Enhanced Obligations for Systemic Risk Models
Providers of GPAI models with systemic risks must meet enhanced responsibilities. They must continuously assess and mitigate systemic risks, taking appropriate measures throughout the model’s lifecycle. Additionally, cybersecurity protection and physical security must be ensured.
Models meeting the systemic risk threshold trigger additional obligations:
- Notify the Commission within two weeks of meeting the threshold
- Notify the Commission before completing training if the provider can reasonably foresee the model will meet the criteria (within 2 weeks of such estimation)
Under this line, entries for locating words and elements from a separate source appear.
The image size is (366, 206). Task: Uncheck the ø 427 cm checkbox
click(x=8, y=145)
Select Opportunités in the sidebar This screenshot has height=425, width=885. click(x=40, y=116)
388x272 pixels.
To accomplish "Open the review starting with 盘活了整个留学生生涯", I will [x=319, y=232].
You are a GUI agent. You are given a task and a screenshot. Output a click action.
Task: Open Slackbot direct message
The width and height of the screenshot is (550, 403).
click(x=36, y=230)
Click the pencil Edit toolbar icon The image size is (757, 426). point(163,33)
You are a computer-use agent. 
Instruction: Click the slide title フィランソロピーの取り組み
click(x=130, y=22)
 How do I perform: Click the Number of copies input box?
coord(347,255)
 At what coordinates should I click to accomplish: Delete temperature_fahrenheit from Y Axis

- If the estimated value does not meet the threshold, closely monitor actual compute usage
Providers can submit supporting arguments if they believe their model does not present systemic risks despite meeting the threshold. If the Commission designates a model as systemically risky on its own initiative, providers can challenge the decision by filing a reasoned request for reassessment within six months.
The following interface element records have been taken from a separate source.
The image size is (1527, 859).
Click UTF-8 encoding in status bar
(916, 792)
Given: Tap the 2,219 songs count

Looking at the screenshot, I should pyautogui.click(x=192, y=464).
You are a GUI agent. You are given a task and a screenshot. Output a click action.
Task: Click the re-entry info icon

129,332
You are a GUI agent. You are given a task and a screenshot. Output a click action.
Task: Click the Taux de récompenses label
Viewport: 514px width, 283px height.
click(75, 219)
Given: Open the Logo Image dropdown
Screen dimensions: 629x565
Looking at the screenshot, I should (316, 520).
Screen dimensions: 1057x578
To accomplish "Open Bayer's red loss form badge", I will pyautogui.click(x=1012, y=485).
Market Placement Scenarios
“Placing on the market” refers to making a GPAI model available within the EU for distribution or use as part of a commercial activity. The guidelines address different scenarios:
Upstream Provider
Upstream Provider refers to the entity or system that creates and supplies the foundational AI models.
When a GPAI model is developed by an upstream actor and made available for the first time to a downstream actor on the EU market, the upstream actor qualifies as the provider and must comply with GPAI obligations.
Downstream Provider
Downstream provider means a provider, which integrates an AI model, regardless of whether the AI model is provided by themselves or provided by another entity. If a downstream actor integrates a model into an AI system and places that system on the Union market, the downstream actor becomes the provider. However, a downstream actor is only deemed the provider of a modified GPAI model if changes substantially impact the model’s generality, capabilities, or systemic risk.
Third Country Scenarios
When a GPAI model is first made available to a downstream actor outside the EU, the upstream actor is generally treated as the provider if that downstream actor later brings the system into the EU. However, if the upstream actor explicitly excludes the model’s distribution or use in the EU, the downstream actor becomes the provider.
Looking Ahead
These guidelines help harmonize GPAI providers’ obligations under the Act. Providers of GPAI models who choose not to follow a code of practice assessed as adequate must demonstrate full compliance with Chapter V of the AI Act and explain how their chosen measures achieve compliance. This route may increase regulatory scrutiny, as the absence of a standardized code of practice makes it harder for the AI Office to assess compliance. For organisations navigating this complex legal terrain, partnering with an experienced AI law firm can provide critical insight into regulatory expectations and risk mitigation strategies under the EU AI Act.